Work to be completed —
Copy every line of the material below word for word, leaving out the images.

Stored records —
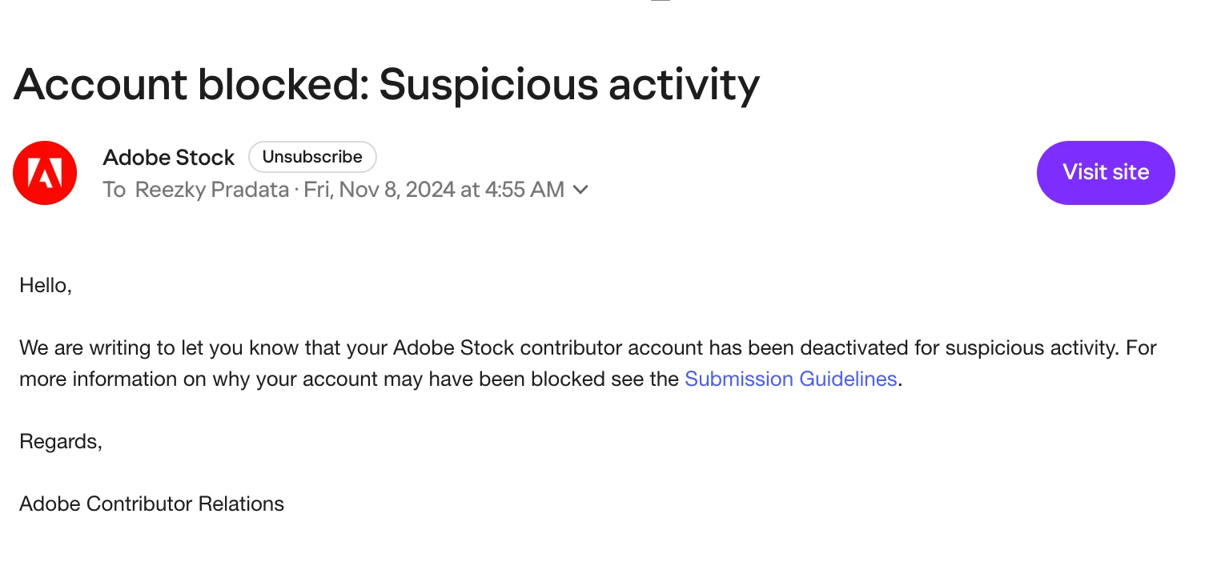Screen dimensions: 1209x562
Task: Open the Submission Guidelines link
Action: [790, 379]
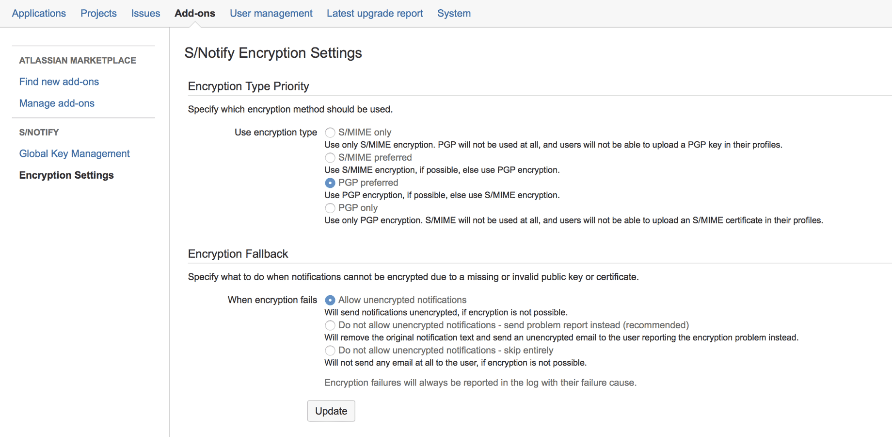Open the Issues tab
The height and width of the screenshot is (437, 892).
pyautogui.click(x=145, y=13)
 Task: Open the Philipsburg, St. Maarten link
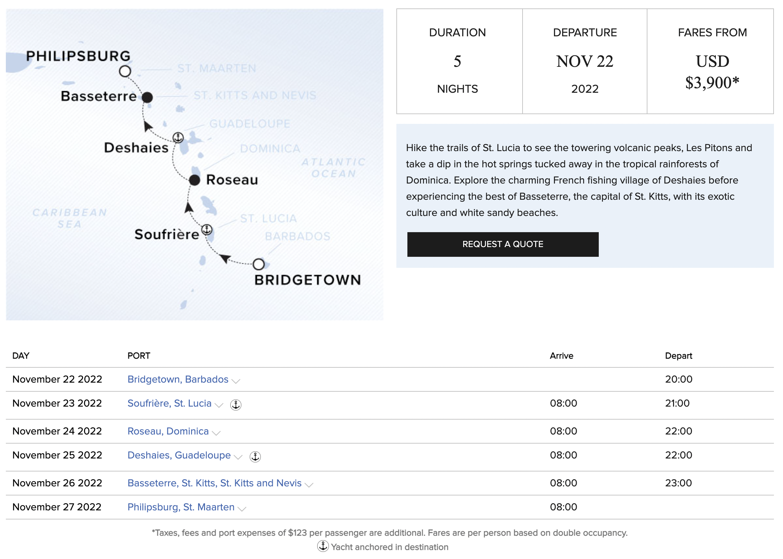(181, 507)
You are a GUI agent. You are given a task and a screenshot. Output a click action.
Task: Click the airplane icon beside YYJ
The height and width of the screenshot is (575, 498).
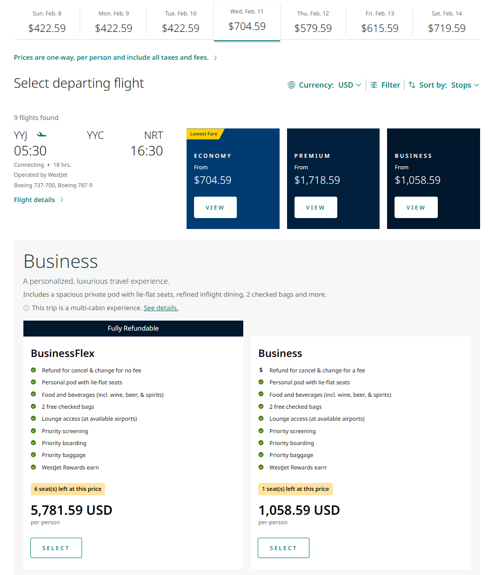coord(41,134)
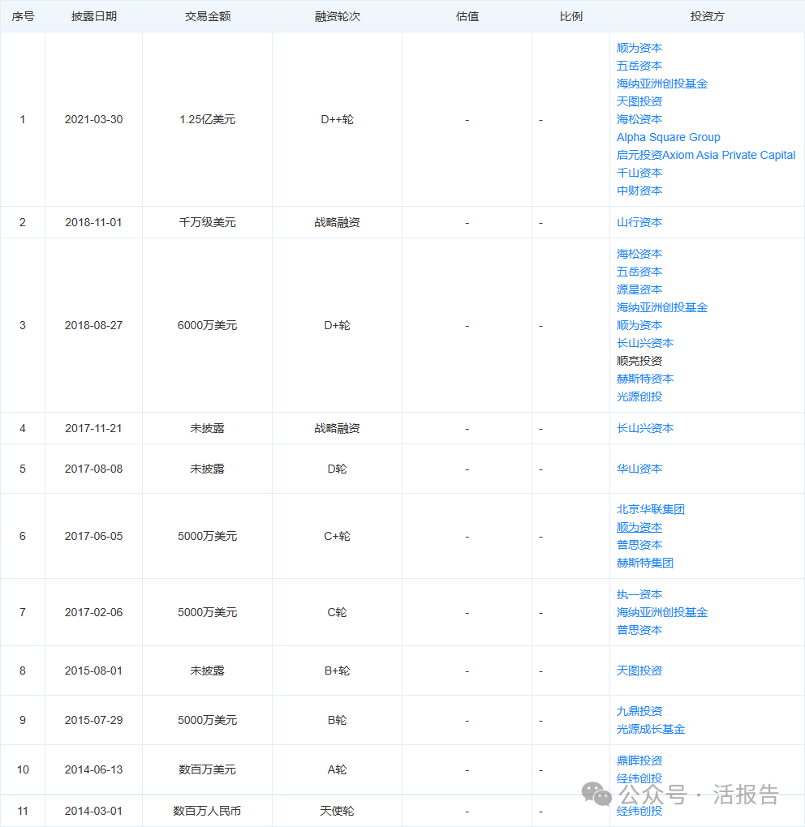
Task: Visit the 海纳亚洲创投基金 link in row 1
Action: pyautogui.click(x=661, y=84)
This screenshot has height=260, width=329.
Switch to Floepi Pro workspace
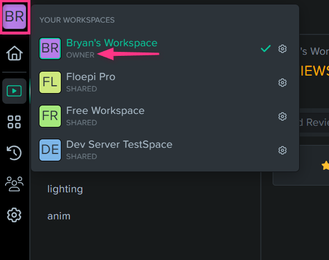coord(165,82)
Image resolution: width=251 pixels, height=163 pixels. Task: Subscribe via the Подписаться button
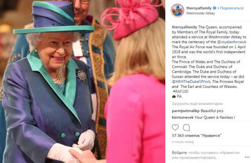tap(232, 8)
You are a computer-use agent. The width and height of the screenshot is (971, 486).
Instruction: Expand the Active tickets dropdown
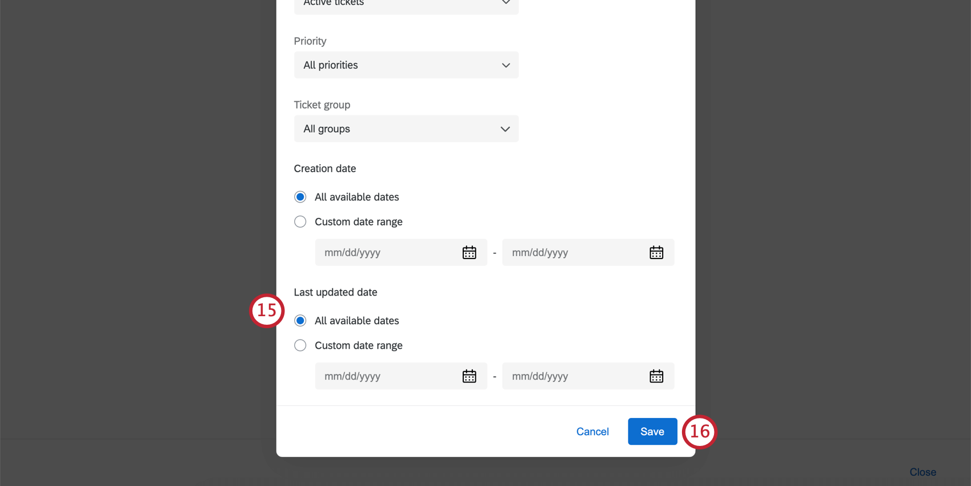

The output —
Screen dimensions: 1209x562
Task: Open the Submission Guidelines link
Action: [790, 379]
Open the Issues tab
The height and width of the screenshot is (437, 892).
pyautogui.click(x=145, y=13)
 Task: Open the Philipsburg, St. Maarten link
(181, 507)
You are a GUI agent. You are given a task and a screenshot. Output a click action.
Task: Click the airplane icon beside YYJ
The height and width of the screenshot is (575, 498).
coord(41,134)
Task: Visit the 海纳亚洲创投基金 link in row 1
Action: pyautogui.click(x=661, y=84)
This screenshot has height=260, width=329.
Switch to Floepi Pro workspace
coord(165,82)
Image resolution: width=251 pixels, height=163 pixels. Task: Subscribe via the Подписаться button
tap(232, 8)
You are a computer-use agent. The width and height of the screenshot is (971, 486).
Instruction: Expand the Active tickets dropdown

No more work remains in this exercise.